ENTRETANTO, a grande preocupação dos colonos era efetuar a exploração completa da ilha, exploração agora com duas finalidades: desentocar a criatura misteriosa, cuja existência já não era mais discutível, e, ao mesmo tempo, descobrir o paradeiro dos piratas — o antro que haviam escolhido, a vida que levavam e o que a colônia devia temer da parte deles.
A intenção de Cyrus Smith era partir o quanto antes; porém, como a expedição deveria durar vários dias, pareceu-lhe apropriado carregar a carroça com apetrechos de acampamento e alguns utensílios, o que facilitaria a logística das escalas. Ora, justamente naquele momento, um dos onagros, ferido na perna, não podia ser atrelado, necessitando de alguns dias de repouso. Julgaram conveniente, portanto, adiar a partida em uma semana, isto é, 20 de novembro. O mês de novembro, sob tal latitude, corresponde ao maio das zonas boreais. Estavam, por conseguinte, no verão. O sol começava a incidir sobre o trópico de Capricórnio, gerando os dias mais longos do ano. A época mostrava-se então bastante propícia à expedição planejada, a qual, ainda que não atingisse seu objetivo principal, decerto seria fecunda em descobertas, principalmente do ponto de vista dos espécimes naturais, visto que Cyrus Smith pretendia explorar as densas florestas do Faroeste, que se estendiam até a ponta da península Serpentina.
Os colonos decidiram empregar os nove dias que antecediam a partida na conclusão das obras no planalto do Mirante.
Nesse intervalo, fazia-se necessária a presença de Ayrton no curral, onde os animais domésticos requeriam seus cuidados. Decidiram então que ele passaria dois dias lá e só retornaria a Granite House após abastecer fartamente os estábulos.
Pouco antes de sua partida, Cyrus Smith perguntou se ele não queria a companhia de algum colega, ressaltando que a ilha estava menos segura do que antes.
Ayrton não viu utilidade nisso; afinal, ele não só daria conta da tarefa sozinho, como nada temia. Se algum incidente se produzisse no curral ou nas cercanias, ele avisaria imediatamente os colonos telegrafando para Granite House.

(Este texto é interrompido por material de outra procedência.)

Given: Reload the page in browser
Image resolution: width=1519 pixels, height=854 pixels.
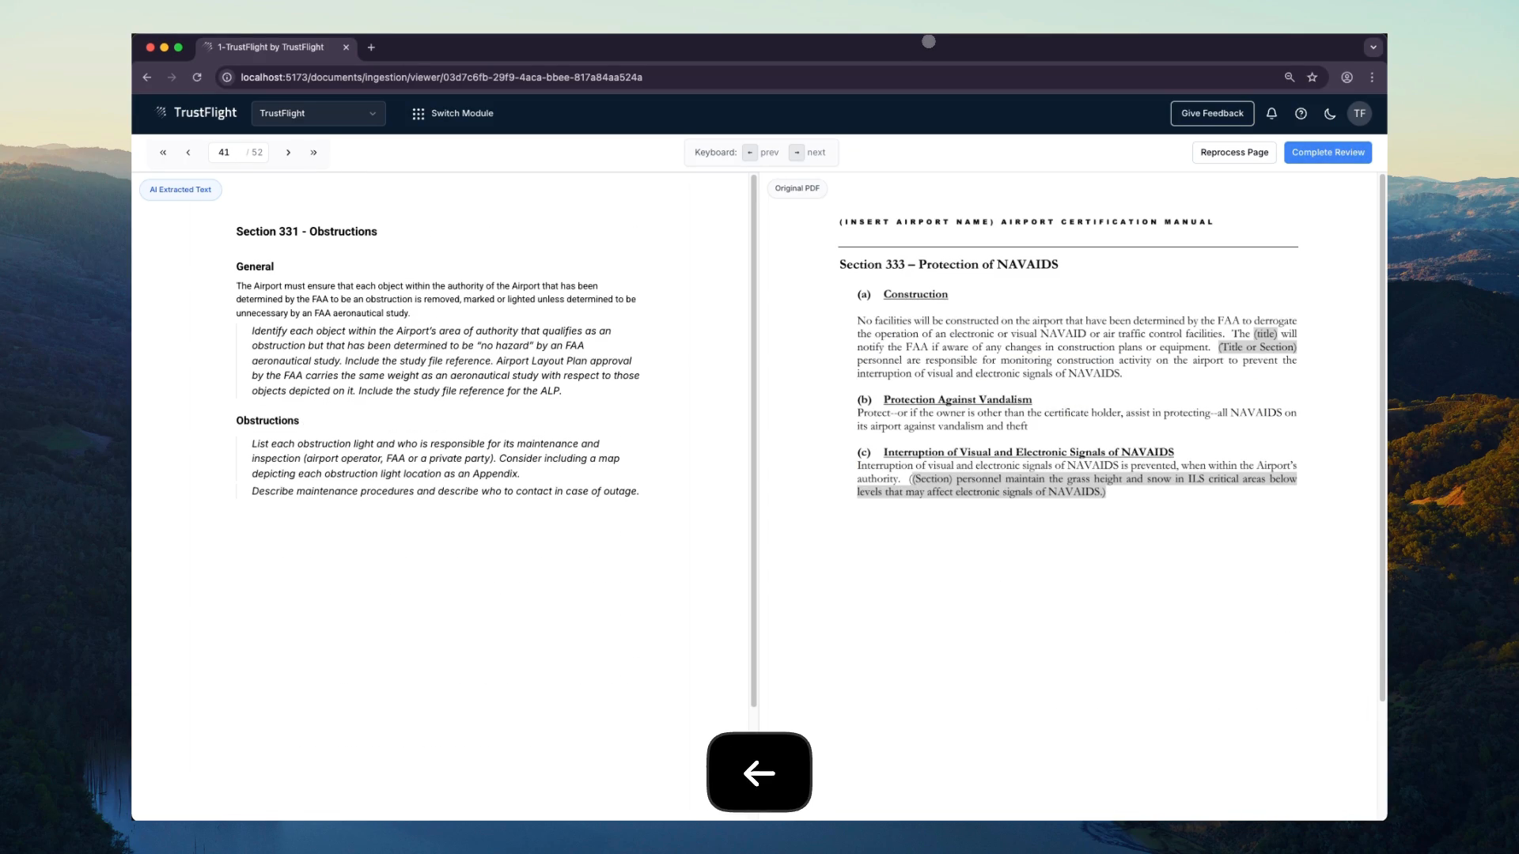Looking at the screenshot, I should pos(197,77).
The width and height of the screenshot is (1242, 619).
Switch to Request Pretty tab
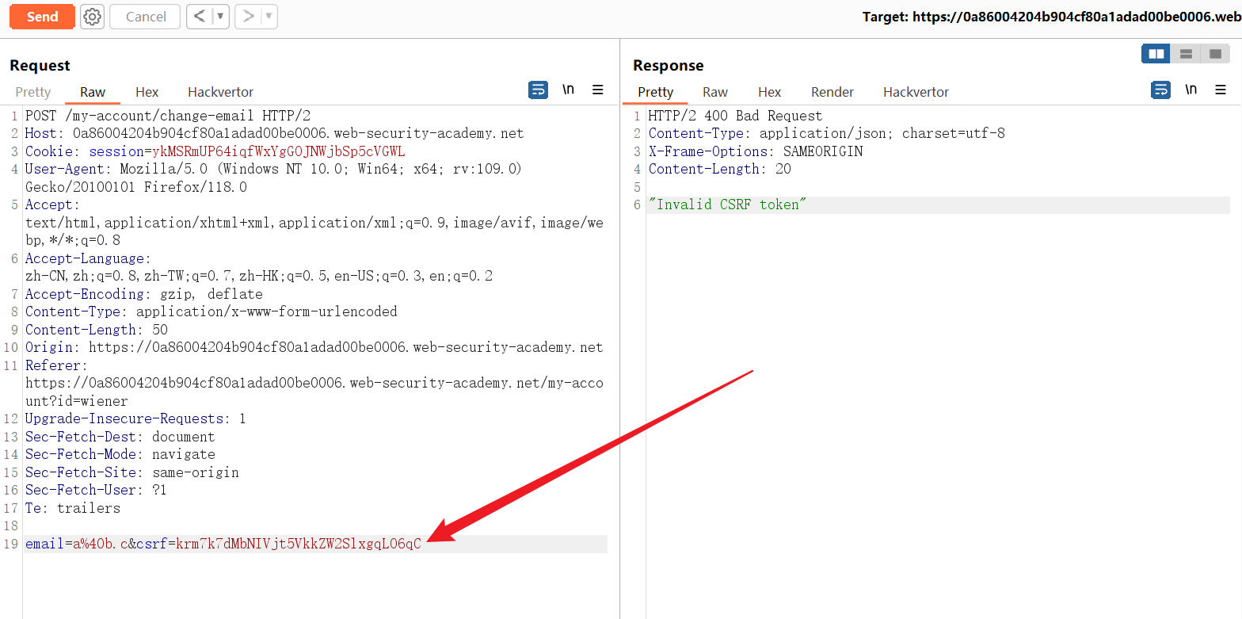(x=33, y=92)
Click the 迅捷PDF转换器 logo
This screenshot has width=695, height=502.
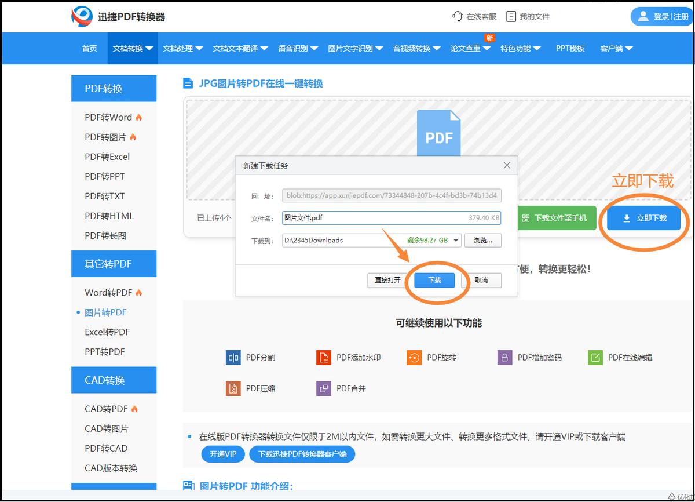(81, 16)
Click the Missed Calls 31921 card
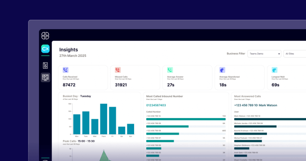306x161 pixels. (135, 78)
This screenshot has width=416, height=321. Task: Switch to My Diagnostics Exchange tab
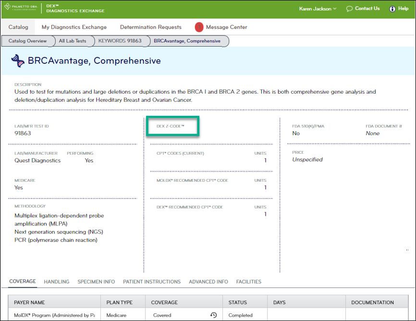[74, 27]
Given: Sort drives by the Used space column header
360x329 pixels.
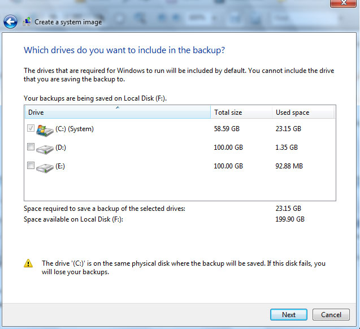Looking at the screenshot, I should 302,113.
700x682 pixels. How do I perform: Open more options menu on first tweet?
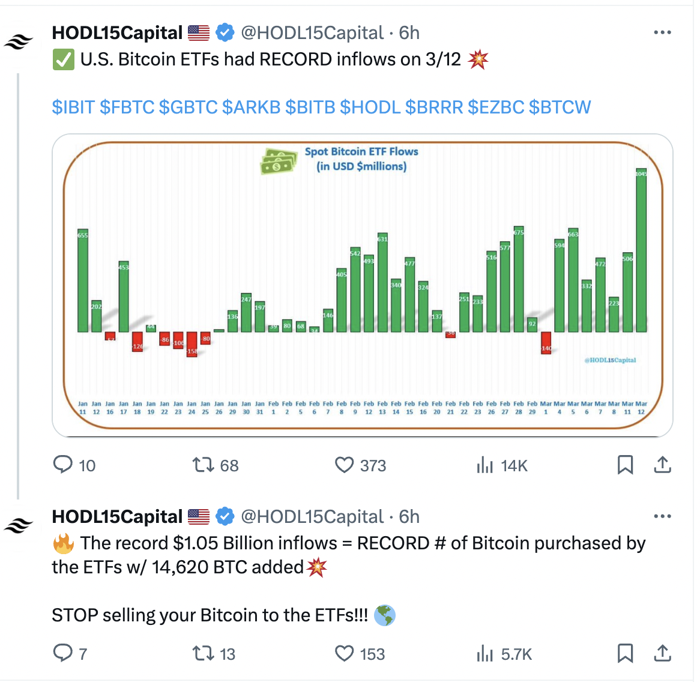(662, 32)
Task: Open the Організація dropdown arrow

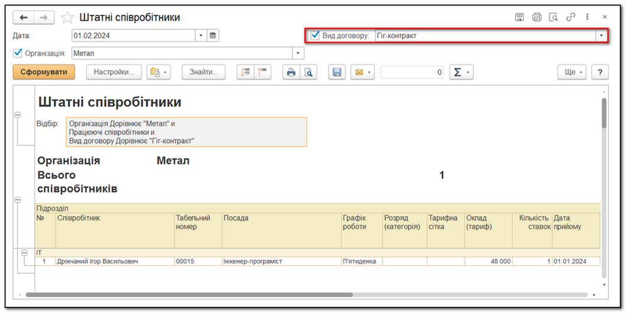Action: pos(299,53)
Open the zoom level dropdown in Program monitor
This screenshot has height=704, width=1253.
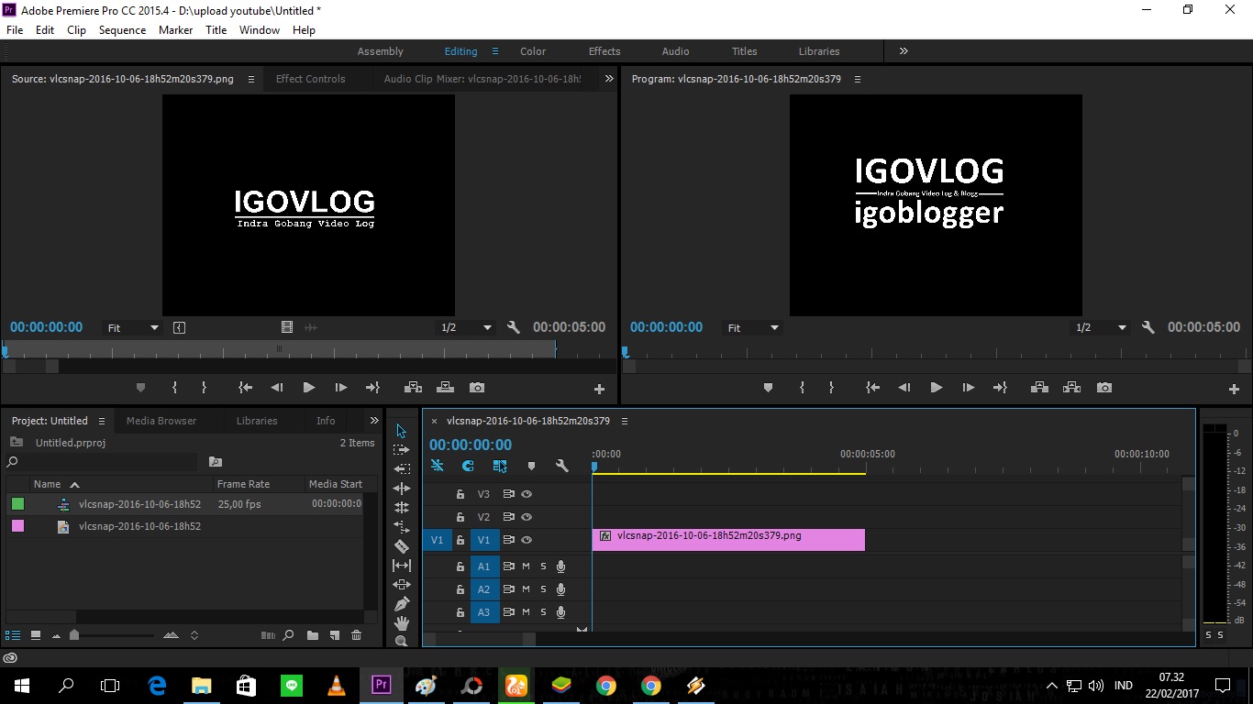click(x=1100, y=326)
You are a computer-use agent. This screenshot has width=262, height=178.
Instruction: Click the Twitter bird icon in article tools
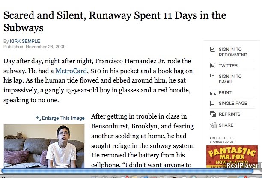click(x=213, y=65)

Ayrton partiu ao amanhecer do dia 9, levando a carroça atrelada a um só dos onagros, e, duas horas depois, a campainha elétrica anunciava que encontrara tudo em ordem no curral.
Durante aqueles dois dias, Cyrus Smith tratou de executar um plano que visava deixar Granite House de uma vez por todas ao abrigo de qualquer surpresa. Tratava-se de camuflar completamente a saída superior do antigo escoadouro, que já estava cimentada e disfarçada por arbustos e plantas, no ângulo sul do lago Grant. Nada mais fácil, uma vez que bastava sobre-elevar em sessenta ou noventa centímetros o nível das águas do lago, sob as quais o orifício ficaria então completamente submerso.
Ora, para fazer esse nível subir, bastava construir uma pequena represa nas duas aberturas às margens do lago, pelas quais se alimentavam o córrego Glicerina e o ribeirão da Grande Cachoeira. Os colonos foram recrutados para esse trabalho, e as duas barragens, que, aliás, não excediam a três ou quatro metros de largura por um de altura, foram construídas rapidamente com blocos de rochas bem cimentados.
Concluída a obra, era impossível suspeitar da existência da passagem subterrânea na ponta do lago pela qual escoava anteriormente o volume excedente de água.
Desnecessário dizer que o pequeno afluente que servia para abastecer a cisterna de Granite House e para operar o elevador fora cuidadosamente preservado, estando descartada, portanto, a hipótese de falta d'água. Içado o elevador, aquele seguro e confortável covil desafiava qualquer surpresa ou ataque-relâmpago.
Como a obra fora executada com presteza, Pencroff, Gedeon Spilett e Harbert encontraram tempo para dar uma esticada até porto Balão. O marujo ansiava por saber se a pequena enseada em que estava ancorado o Bonadventure fora visitada pelos degredados.